Sunday, 15 February 2009

wasting time...

For the last couple of months I've had this thought running through my mind... "stop wasting time". It's almost become a bit of a burden on my heart. Actually, not almost. It has. Full stop.

A little while ago I posted a song by Brooke Fraser called "Hosea's wife". It's become a bit of an anthem for me lately. Some of the words have really impacted me and stayed on my heart. Particularly the bit where she sings about we were created for a purpose. We are more than dust. That means something! .... And where she asks what do we live for?!

What do you live for?! Do you live for yourself or for God?

Do you live for His will or yours?

Are you squandering this life?

This life that has a limit... a life where days can't be re-lived...

And I get this image of a church on fire. A church full of Holy, passionate people, who have a deep and intimate relationship with their loving heavenly Father. A people who truly believe that God can do amazing things in and through them. Things beyond their wildest dreams. A people who will allow Gods Holy Spirit to do an unimaginable work in them. I know so many Christians who have such amazing potential to do amazing things for the Kingdom, but they just don't believe in themselves! They don't see in themselves the qualities they have to offer. They don't believe they can do it. Oh God please give these people a self belief, and more importantly a belief that we can do ALL things through Christ who strengthens us.

I dream of a church who realises that we can no longer squander our lives. No longer believing lies that the world tells us.

I dream of a church who truly desire to be more like Jesus. Who search their hearts, asking God to show them what isn't pleasing in His eyes. And then, CHANGE! .... A people who want to see this world through Gods eyes and not their own.

Everyone lives for something?

What do you live for?

A lot of questions hey... and maybe a bit of Ness babble... but something to ponder on..

For Him Alone
Ness :-)

Tuesday, 3 February 2009

sin nature.....

Yesterday I was going for a walk along the lake, pondering on many things. Something that I thought about, processed and prayed about for a while was this thing called "sin nature".

You see, we as humans stuff up. Often. I do. You do. We all do. Sometimes I ignore it and go on living in sin. But eventually God catches up with me and convicts me of what I'm doing wrong. Then I deal with it, knowing that it has no place in my life, and is bringing no glory to the name of God.

So I make changes in my life to ensure that that particular sin doesn't come creeping back into my life. But then out of no where, WHA BAM! it rears its ugly head! ... I let my guard down, and it creeps back in. Its that easy. Sometimes I get frustrated with myself because It just seems so much easier to sin than to do good.

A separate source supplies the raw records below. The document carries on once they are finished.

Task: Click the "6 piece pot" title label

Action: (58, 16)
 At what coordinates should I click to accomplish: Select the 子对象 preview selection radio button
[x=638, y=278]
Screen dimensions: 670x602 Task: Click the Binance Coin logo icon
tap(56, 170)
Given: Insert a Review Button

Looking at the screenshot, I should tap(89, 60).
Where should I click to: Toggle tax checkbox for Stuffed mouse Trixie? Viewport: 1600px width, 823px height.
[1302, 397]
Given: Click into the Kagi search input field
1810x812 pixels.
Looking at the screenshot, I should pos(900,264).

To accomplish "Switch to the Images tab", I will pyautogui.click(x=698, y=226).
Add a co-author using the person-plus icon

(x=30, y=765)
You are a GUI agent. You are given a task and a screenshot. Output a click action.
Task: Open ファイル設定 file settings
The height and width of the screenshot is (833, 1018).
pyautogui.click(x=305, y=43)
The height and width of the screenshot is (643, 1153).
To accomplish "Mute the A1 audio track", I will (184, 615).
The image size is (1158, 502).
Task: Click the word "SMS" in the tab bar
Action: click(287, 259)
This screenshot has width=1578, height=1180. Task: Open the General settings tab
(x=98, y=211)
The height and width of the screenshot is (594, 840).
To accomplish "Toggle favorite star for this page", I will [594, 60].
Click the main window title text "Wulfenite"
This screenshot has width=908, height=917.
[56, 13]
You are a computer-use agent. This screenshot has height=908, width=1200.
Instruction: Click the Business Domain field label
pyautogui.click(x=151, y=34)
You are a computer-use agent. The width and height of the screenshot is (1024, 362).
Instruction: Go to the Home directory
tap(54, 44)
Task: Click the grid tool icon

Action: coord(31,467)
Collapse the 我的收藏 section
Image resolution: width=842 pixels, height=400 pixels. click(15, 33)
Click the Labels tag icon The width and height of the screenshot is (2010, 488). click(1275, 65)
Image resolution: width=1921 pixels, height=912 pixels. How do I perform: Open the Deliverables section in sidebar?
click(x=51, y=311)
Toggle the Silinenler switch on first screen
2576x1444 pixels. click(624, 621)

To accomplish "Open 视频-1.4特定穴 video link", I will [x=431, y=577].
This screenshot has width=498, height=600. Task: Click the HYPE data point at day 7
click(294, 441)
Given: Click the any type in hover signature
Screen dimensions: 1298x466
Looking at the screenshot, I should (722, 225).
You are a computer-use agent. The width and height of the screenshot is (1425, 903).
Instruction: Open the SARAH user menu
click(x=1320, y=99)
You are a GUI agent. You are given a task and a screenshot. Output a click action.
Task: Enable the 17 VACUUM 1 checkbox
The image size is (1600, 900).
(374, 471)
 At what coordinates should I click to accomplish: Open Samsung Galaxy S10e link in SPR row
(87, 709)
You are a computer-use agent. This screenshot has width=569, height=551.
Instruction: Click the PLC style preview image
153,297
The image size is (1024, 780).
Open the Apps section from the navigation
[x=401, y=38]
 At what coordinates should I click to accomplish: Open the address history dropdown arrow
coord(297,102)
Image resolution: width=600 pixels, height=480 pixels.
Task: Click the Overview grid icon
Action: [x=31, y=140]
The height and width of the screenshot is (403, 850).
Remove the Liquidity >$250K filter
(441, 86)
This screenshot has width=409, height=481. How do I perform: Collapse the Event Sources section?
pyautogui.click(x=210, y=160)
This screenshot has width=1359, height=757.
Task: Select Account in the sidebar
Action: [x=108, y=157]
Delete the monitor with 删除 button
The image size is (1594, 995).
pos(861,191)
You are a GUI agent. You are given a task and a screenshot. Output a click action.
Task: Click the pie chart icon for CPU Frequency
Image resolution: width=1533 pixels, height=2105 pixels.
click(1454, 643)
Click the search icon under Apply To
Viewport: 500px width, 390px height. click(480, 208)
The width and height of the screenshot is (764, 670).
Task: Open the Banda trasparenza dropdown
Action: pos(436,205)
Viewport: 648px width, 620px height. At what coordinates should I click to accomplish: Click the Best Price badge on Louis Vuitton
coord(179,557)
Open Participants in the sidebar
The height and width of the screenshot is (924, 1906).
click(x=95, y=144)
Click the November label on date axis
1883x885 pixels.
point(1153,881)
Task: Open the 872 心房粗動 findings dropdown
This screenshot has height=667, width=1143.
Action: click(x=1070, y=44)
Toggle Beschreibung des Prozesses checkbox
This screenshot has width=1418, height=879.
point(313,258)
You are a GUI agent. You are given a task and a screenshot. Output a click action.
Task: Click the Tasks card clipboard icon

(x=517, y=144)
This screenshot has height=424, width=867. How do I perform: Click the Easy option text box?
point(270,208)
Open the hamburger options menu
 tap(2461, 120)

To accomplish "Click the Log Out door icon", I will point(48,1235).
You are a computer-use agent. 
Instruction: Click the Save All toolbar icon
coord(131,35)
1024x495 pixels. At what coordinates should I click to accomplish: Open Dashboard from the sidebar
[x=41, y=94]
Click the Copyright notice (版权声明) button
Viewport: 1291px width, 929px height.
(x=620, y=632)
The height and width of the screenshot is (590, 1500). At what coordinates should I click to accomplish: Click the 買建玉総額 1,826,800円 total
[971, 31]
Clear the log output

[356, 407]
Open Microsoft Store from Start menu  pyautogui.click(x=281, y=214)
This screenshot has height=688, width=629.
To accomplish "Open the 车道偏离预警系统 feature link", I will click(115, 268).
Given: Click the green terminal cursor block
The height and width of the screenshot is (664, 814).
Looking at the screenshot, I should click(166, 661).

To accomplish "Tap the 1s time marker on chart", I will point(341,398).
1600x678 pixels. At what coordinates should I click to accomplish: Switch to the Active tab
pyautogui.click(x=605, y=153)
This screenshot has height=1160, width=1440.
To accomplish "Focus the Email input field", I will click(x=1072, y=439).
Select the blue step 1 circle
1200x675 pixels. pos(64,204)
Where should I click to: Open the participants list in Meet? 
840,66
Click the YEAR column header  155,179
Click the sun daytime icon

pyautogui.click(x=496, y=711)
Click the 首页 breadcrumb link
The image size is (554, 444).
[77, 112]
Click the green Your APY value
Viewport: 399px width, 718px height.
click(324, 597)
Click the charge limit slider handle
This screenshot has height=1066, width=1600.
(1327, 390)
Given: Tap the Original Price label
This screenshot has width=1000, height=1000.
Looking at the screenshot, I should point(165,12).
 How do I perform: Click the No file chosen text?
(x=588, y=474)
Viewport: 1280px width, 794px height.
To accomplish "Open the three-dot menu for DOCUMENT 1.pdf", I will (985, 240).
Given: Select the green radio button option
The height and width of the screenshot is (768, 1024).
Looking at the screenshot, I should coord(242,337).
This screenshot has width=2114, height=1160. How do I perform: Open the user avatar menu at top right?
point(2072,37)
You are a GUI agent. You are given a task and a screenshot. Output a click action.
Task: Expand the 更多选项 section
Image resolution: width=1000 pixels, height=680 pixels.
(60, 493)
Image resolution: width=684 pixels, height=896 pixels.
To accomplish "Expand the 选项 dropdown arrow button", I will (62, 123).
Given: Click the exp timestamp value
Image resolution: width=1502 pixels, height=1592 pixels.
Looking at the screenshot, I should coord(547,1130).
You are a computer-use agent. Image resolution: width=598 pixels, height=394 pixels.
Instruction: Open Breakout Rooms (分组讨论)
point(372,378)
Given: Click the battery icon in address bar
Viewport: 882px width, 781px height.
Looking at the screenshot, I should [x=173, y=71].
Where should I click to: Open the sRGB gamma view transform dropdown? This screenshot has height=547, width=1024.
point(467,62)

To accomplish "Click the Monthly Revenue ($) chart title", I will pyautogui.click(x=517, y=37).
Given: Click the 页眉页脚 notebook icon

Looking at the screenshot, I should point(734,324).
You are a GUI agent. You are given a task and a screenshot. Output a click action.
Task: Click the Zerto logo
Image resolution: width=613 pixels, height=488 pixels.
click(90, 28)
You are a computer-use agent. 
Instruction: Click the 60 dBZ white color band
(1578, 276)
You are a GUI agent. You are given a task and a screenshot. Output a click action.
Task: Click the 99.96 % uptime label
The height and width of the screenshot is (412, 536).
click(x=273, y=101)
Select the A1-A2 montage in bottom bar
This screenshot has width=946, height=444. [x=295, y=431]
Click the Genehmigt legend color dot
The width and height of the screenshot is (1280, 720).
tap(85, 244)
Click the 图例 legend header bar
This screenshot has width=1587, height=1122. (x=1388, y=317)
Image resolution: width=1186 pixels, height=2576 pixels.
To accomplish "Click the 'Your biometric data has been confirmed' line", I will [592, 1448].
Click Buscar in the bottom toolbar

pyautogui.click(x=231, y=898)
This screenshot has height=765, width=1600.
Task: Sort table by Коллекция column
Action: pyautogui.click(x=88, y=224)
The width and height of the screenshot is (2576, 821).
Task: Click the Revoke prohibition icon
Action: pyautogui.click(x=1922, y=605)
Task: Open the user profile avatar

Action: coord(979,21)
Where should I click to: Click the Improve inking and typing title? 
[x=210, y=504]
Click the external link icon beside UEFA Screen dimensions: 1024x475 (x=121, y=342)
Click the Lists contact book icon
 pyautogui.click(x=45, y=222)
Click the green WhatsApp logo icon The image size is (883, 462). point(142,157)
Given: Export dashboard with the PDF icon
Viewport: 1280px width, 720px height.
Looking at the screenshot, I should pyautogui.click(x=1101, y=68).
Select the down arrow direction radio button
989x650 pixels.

The good news is that Jesus has the victory over my sins. I should be dead for the sins I commit everyday. Sin has no place in the eyes of God. But I serve a gracious God who gave me an alternative to death. Jesus.

At one particularly point on my walk yesterday, there was a pretty disgusting smell coming from the lake. One that often happens during low tide. And i wondered to myself, "is this what sin smells like to God?" It was a pretty rank smell. It almost made me puke. If only I had this kind of reaction every time I sinned. Maybe that would deter me...

I want to live a life that is pleasing to God. One that brings glory and honour to His name. But i'm not perfect. And I will sin again. Unfortunately its part of my fallen nature. But God can have the victory if we continually surrender it to Him, and allow Him to continually mould us into the people He wants us to be.

I was also reminded about how patient God is with us when we sin. Its like a father watching His child learn to walk. The child falls over every now and then. Perhaps its often. But the father gently comes along side their child, holds their hands and says lovingly "up you get". How patient. How amazing.

Gods grace hey... isn't it overwhelming?!